┌──

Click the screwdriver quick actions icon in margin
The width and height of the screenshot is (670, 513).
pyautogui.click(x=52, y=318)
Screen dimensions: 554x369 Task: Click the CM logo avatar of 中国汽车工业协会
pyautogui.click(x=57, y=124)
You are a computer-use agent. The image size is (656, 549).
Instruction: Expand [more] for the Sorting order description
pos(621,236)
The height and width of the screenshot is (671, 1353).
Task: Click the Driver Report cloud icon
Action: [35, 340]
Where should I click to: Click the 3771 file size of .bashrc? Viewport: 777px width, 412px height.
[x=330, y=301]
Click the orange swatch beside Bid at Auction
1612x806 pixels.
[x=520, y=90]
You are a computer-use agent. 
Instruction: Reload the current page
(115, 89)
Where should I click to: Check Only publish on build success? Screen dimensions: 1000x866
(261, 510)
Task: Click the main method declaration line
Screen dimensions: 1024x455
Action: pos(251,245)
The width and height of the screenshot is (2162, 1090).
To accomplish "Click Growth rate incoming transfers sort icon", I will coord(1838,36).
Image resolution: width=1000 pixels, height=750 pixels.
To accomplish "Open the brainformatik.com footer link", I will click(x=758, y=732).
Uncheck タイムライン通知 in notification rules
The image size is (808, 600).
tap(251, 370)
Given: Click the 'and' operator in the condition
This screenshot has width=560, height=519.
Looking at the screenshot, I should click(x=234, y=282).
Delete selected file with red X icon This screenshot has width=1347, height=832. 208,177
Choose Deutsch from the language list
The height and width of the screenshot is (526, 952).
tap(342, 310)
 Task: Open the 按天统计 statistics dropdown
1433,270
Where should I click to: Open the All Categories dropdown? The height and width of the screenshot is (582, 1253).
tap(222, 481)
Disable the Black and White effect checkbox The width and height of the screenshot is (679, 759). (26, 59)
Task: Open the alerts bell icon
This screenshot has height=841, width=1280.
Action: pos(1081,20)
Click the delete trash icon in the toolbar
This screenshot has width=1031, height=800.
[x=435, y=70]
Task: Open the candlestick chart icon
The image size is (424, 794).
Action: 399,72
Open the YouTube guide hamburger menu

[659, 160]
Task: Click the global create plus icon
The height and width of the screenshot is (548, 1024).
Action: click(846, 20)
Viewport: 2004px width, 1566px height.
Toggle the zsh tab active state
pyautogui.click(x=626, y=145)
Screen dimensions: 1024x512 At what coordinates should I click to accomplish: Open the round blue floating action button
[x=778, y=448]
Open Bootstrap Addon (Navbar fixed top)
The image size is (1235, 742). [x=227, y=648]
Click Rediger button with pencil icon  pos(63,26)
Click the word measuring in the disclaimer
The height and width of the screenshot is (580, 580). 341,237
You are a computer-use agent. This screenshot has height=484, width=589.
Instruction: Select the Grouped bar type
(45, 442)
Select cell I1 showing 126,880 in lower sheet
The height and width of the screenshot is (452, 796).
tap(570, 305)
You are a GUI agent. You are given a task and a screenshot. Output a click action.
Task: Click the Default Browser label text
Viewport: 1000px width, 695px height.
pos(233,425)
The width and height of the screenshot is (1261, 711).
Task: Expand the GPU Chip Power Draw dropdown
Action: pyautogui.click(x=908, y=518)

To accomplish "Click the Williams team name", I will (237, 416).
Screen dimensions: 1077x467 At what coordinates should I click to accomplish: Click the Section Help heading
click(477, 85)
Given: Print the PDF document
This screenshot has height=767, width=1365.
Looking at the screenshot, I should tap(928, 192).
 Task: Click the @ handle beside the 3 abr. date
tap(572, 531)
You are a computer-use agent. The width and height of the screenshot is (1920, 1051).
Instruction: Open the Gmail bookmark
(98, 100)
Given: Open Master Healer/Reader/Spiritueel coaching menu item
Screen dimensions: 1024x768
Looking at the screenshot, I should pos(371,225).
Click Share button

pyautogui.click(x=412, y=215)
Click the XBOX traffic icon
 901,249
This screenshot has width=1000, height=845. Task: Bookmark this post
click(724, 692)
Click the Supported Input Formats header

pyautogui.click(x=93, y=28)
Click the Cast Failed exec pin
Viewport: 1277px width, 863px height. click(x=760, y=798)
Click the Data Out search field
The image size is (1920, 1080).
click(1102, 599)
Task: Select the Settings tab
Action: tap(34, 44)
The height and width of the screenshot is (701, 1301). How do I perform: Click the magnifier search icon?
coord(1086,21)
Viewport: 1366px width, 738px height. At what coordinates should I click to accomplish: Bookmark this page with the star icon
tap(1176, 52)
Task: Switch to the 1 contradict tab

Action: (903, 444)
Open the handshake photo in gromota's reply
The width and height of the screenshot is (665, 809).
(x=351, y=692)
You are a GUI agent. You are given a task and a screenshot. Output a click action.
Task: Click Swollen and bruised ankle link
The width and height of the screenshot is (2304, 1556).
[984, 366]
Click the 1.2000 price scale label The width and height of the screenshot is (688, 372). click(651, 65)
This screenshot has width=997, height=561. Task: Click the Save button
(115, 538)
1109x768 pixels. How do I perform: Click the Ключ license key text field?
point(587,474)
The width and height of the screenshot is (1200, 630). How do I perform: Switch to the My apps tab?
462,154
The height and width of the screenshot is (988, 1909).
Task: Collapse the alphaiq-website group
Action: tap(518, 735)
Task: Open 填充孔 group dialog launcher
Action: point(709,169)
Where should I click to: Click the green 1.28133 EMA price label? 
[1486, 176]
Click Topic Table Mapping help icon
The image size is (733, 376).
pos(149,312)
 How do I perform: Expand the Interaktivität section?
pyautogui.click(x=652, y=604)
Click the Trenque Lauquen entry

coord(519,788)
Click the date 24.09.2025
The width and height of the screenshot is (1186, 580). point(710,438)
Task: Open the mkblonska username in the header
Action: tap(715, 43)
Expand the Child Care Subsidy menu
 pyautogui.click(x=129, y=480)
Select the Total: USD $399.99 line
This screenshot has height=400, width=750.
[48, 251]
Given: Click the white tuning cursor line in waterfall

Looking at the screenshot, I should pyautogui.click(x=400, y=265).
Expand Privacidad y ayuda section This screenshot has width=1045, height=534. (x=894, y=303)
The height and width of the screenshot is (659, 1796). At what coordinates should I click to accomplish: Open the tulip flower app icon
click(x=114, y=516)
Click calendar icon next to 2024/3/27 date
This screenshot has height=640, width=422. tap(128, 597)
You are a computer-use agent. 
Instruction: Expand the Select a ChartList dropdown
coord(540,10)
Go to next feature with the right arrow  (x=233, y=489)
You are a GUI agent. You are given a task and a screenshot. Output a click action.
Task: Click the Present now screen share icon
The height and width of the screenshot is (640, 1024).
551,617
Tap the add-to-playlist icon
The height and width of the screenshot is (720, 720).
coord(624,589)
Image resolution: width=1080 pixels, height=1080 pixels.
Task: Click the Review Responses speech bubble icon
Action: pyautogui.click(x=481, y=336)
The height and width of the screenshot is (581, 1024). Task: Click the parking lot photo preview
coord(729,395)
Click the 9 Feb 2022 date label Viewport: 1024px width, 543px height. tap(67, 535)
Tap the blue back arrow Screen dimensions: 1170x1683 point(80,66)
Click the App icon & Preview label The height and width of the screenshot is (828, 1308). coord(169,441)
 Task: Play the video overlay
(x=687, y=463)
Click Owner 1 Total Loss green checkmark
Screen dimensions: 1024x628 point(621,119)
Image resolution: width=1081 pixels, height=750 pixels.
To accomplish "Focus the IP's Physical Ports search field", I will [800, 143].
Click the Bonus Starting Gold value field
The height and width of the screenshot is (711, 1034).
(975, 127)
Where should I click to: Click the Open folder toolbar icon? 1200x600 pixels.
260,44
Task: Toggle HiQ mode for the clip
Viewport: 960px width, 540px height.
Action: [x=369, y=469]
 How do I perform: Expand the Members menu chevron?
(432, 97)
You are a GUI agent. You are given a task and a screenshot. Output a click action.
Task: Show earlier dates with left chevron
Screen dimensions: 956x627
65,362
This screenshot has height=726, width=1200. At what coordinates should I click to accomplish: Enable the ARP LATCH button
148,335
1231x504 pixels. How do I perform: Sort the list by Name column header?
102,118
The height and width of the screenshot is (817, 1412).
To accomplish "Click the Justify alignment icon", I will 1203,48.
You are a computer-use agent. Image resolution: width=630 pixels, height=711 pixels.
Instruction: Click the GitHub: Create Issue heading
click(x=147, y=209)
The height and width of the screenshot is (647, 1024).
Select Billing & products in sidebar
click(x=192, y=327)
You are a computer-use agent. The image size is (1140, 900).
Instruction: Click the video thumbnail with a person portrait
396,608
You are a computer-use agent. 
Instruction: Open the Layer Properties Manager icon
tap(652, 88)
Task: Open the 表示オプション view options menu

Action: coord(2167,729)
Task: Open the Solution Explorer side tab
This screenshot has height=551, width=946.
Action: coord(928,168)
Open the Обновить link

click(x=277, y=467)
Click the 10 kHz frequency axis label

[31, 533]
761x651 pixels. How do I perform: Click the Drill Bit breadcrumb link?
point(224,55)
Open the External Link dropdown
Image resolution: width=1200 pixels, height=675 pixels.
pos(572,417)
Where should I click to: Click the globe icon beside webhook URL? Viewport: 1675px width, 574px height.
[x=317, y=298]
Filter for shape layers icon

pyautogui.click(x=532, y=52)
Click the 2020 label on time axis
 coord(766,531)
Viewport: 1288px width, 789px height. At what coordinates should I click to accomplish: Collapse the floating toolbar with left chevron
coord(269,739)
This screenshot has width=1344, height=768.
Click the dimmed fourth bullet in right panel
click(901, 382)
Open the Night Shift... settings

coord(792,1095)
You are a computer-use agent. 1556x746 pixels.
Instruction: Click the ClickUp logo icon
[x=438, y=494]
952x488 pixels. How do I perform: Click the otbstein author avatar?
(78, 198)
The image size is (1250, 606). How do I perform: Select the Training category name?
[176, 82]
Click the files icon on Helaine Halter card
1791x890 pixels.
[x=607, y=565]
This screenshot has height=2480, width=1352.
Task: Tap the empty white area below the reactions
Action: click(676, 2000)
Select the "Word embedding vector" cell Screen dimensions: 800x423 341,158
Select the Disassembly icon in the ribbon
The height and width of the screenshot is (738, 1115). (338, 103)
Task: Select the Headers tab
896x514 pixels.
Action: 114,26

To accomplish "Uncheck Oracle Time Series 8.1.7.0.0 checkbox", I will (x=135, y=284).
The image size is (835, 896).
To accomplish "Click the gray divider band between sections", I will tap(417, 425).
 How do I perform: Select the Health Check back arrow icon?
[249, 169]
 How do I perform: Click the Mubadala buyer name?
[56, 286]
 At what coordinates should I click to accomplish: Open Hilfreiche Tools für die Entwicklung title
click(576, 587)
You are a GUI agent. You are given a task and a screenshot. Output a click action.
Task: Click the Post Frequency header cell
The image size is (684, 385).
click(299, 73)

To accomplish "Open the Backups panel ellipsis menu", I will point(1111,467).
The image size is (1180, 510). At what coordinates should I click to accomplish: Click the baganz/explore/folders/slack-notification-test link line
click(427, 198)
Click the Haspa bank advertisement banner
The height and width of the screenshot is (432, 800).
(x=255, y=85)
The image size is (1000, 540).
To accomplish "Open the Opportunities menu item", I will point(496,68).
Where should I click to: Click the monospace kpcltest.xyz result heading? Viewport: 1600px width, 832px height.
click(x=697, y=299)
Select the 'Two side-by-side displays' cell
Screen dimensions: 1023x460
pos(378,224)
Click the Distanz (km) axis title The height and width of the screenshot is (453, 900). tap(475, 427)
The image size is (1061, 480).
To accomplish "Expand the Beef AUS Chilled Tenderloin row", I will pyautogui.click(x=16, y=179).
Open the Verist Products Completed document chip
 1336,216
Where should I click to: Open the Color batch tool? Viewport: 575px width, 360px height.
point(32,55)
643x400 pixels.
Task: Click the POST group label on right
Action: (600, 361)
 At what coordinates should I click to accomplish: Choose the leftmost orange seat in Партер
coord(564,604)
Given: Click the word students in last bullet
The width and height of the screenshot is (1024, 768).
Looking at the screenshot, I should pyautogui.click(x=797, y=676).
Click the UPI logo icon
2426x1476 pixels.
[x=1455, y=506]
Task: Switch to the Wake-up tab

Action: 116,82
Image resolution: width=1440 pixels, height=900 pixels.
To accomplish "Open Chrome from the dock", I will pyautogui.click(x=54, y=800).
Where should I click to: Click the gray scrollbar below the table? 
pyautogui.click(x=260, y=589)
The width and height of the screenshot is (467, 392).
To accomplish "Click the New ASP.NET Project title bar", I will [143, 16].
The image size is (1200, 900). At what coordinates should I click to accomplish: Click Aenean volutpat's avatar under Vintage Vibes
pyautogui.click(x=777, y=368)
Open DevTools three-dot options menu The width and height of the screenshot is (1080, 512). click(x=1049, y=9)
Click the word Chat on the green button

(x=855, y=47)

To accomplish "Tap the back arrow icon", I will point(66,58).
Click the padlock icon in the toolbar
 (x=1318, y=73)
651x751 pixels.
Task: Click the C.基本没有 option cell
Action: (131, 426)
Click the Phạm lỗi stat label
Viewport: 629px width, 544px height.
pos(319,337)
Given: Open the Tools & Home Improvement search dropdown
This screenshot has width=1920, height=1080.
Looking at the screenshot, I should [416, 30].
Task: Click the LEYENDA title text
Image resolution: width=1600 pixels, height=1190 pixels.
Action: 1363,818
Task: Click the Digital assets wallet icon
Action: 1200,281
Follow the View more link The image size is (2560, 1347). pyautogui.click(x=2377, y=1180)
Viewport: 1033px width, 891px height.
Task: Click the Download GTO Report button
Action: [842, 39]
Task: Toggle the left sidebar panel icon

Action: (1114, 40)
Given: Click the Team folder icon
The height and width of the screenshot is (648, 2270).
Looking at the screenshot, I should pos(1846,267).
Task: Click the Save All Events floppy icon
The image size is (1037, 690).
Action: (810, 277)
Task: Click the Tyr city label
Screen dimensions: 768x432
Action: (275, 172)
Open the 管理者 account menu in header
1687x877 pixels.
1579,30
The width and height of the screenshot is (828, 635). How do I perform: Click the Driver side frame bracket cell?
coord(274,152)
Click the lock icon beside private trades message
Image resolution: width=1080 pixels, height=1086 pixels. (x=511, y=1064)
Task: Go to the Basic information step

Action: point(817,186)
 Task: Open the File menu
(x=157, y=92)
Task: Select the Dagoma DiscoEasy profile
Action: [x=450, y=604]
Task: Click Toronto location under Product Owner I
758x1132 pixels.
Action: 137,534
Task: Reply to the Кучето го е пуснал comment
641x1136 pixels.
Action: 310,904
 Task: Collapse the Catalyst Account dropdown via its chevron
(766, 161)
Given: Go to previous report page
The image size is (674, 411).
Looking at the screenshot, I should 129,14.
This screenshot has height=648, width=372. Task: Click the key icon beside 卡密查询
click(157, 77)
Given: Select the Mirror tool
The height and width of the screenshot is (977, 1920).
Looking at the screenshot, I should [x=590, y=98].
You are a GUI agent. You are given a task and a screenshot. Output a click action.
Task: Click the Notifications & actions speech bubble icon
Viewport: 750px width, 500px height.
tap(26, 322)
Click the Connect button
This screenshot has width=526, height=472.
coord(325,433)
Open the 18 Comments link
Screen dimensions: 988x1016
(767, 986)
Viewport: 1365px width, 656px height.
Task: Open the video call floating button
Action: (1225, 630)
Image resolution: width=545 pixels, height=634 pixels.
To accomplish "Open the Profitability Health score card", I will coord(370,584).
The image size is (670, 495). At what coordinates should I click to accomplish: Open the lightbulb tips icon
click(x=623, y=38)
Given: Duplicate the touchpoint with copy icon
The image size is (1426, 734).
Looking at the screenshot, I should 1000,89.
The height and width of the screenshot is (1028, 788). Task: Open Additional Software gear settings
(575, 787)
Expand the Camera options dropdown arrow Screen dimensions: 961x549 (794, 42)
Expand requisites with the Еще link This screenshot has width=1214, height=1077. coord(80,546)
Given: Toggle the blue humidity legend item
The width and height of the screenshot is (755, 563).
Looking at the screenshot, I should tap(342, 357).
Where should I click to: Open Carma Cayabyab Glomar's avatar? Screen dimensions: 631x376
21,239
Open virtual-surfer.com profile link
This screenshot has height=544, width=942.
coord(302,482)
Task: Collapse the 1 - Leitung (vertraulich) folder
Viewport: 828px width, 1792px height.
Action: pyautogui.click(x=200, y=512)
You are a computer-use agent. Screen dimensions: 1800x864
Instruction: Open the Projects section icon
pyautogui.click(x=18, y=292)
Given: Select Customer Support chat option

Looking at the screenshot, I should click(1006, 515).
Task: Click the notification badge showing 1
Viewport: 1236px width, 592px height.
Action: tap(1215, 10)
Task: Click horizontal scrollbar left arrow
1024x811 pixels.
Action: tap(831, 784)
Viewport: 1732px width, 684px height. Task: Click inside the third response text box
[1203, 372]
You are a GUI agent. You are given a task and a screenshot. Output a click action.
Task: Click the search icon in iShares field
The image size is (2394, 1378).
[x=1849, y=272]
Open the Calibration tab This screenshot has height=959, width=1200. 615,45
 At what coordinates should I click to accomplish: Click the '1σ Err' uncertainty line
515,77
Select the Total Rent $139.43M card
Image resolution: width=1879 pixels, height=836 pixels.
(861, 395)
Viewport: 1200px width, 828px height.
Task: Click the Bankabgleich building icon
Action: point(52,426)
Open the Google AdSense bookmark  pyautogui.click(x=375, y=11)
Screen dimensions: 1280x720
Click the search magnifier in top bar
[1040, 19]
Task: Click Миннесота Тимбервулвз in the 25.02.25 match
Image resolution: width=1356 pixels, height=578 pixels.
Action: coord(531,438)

└──

* **Task instructions**
The answer must consist of each line in the entries above that includes "computer".

* **Expected output**
You are a computer-use agent. The image size is (656, 549).
You are a computer-use agent. 
You are a computer-use agent. This screenshot has height=484, width=589.
You are a computer-use agent. The width and height of the screenshot is (1920, 1051).
You are a computer-use agent. 
You are a computer-use agent. Image resolution: width=630 pixels, height=711 pixels.
You are a computer-use agent. The image size is (1140, 900).
You are a computer-use agent. 
You are a computer-use agent. 1556x746 pixels.
You are a computer-use agent. Screen dimensions: 1800x864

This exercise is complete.